**Exercise details:** Set the pictures aside and transcribe exactly the lines from the one containing "This screenshot has height=396, width=612." through the final line of the records.

(Stored dataset items)
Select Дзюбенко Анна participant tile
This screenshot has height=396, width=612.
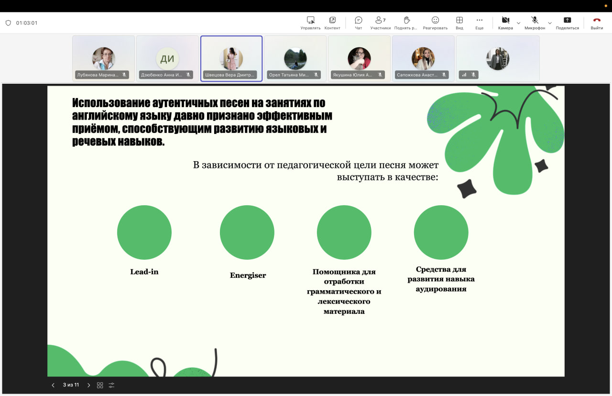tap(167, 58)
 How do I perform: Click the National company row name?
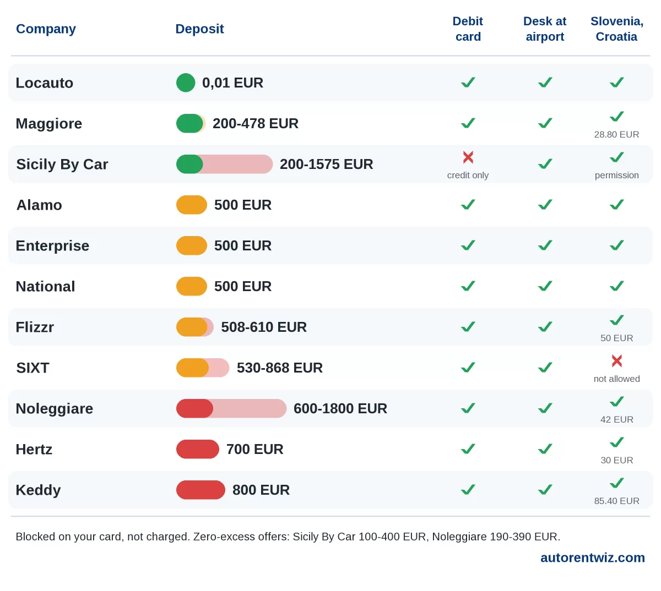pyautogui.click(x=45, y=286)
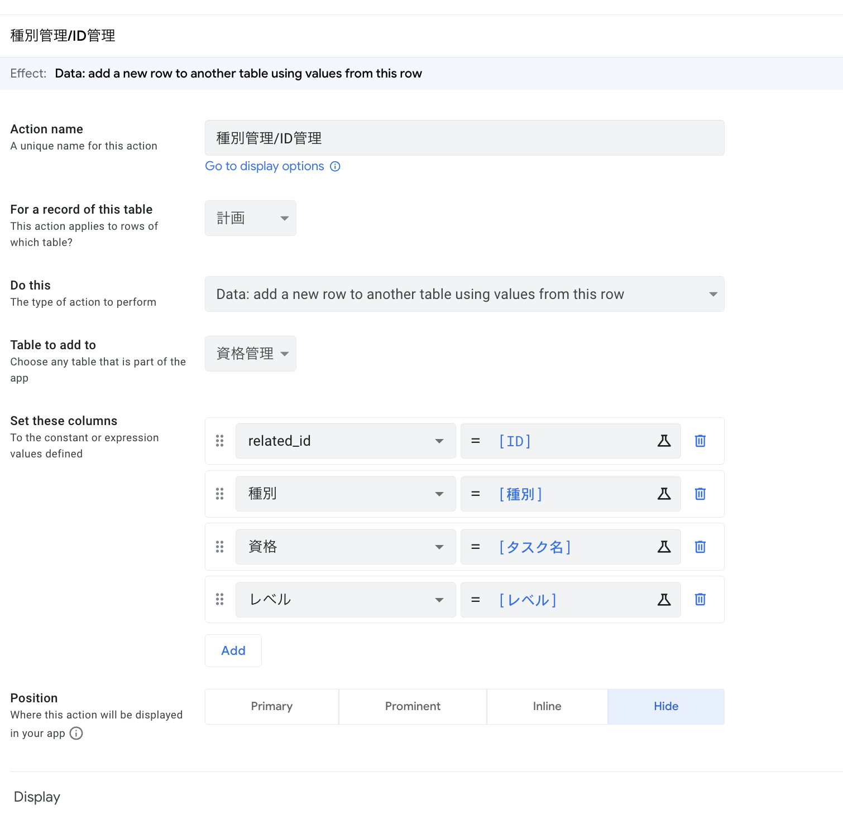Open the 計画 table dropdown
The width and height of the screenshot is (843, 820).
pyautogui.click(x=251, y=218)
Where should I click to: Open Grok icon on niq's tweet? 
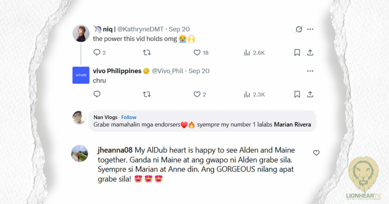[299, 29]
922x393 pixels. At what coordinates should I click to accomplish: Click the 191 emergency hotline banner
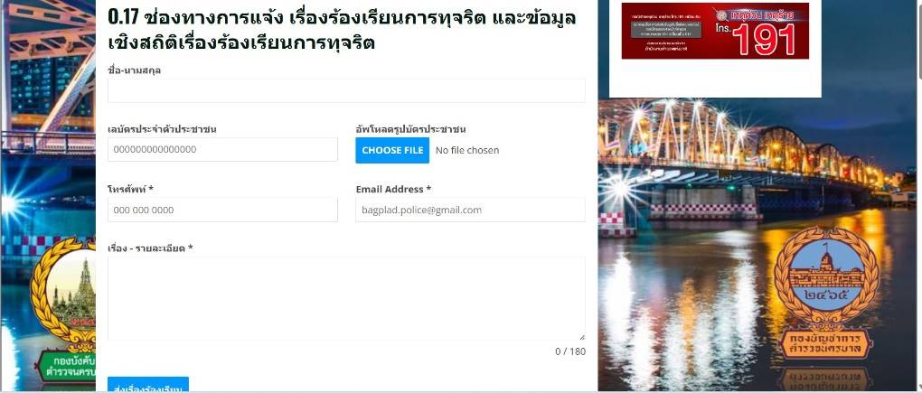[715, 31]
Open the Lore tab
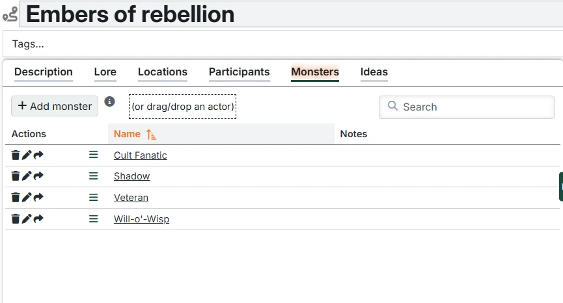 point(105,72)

**Task solution:**
This screenshot has height=396, width=612.
tap(167, 58)
 How do I perform: Click the National company row name?
pyautogui.click(x=45, y=286)
Open the 計画 table dropdown
The width and height of the screenshot is (843, 820).
pyautogui.click(x=251, y=218)
Where should I click to: Open Grok icon on niq's tweet? 
[299, 29]
922x393 pixels. At what coordinates should I click to accomplish: Click the 191 emergency hotline banner
[715, 31]
Open the Lore tab
 point(105,72)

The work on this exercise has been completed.